Power

Post-Election, Illinois Plans a Contraception Coverage Offensive

Illinois on Tuesday elected a Republican to be its next governor while voters supported a mandate on contraception coverage in employer health insurance plans, a direct response to the Supreme Court’s controversial Hobby Lobby ruling this summer.

Illinois on Tuesday elected a Republican to be its next governor while voters supported a mandate on contraception coverage in employer health insurance plans, a direct response to the Supreme Court’s controversial Hobby Lobby ruling this summer. Shutterstock

Illinois on Tuesday elected a Republican to be its next governor while voters supported a mandate on contraception coverage in employer health insurance plans, a direct response to the Supreme Court’s controversial Hobby Lobby ruling this summer.

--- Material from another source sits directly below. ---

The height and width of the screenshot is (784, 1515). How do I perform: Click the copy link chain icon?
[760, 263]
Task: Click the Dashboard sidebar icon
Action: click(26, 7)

Sixty-six percent of Illinois residents on Election Day responded “yes” to a referendum asking: “Shall any health insurance plan in Illinois that provides prescription drug coverage be required to include prescription birth control as part of that coverage?”

Voters’ support of contraception coverage was one of many Election Day wins for progressive measures, as states across the country passed amendments that included minimum wage increases, criminal justice reform, and marijuana legalization.

The referendum was only a “public question,” meaning it’s essentially a straw poll gauging voter opinion and won’t bind the legislature to any further action. Critics of the referendum said that it was just a Democratic Party tactic to get liberals to the polls.

But backers of the referendum say they’ll use it to show support for the Protection of Reproductive Health Care Decisions Act, a bill introduced in September that seeks to protect access to contraceptives in the wake of Hobby Lobby, a case in which religious conservatives fought the Affordable Care Act’s contraception benefit. Contraception coverage opponents claim—against all evidence—that contraception is akin to abortion, which they vehemently oppose.

“Only the Congress can undo Hobby Lobby,” said Terry Cosgrove, president and CEO of Personal PAC, an organization that backed both the birth control referendum and will be pushing for the passage of the Decisions Act. “But what this bill does is put employers who are invoking the Hobby Lobby edict in a funny position.”

The bill does that in a few ways. First, it requires that employers that decide to exclude contraceptive coverage from their health plans give advanced notice to all employees about the change—a check on employers that other states and the federal government have also implemented post-Hobby Lobby—and that employers post the notice “in conspicuous places on the premises” so that everyone can see they don’t cover contraception.

The Illinois bill would also make it a civil rights violation for an employer to discriminate against an employee on the basis of that person’s reproductive health-care decisions, including contraceptive use and abortion experience.

Refusing to offer contraceptives as part of a company-sponsored health insurance plan is itself discrimination, but not the kind that can be resolved immediately on the state level, Cosgrove said. What states can do, however, and what Illinois progressives hope to do with this bill, is stigmatize companies that don’t cover contraceptives.

“[Employers] are going to discriminate, so we are going to make it as hard as possible for them to do that,” Cosgrove told Rewire. “They’re going to have to tell the whole world that you discriminate against women. There should be a cost to people acting in a bigoted and sexist manner.”

Cosgrove doesn’t expect there to be a significant amount of push back from the Illinois the majority-Democratic legislature. And though Illinois’ new governor, Bruce Rauner, is a Republican, Rauner has already distanced himself from the national Republican stance on contraceptives, saying during his campaign that he is in favor of mandating birth control coverage in employer-sponsored plans.

If there is push back, advocates of the bill can point to the public question referendum.

“We felt very strongly that having it on the ballot was a great educational tool,” Cosgrove told Rewire. “It sent a clear message to the general assembly that the people of Illinois demand that prescription birth control be covered in employer health insurance plans, and that an overwhelming majority want women to have access to birth control.”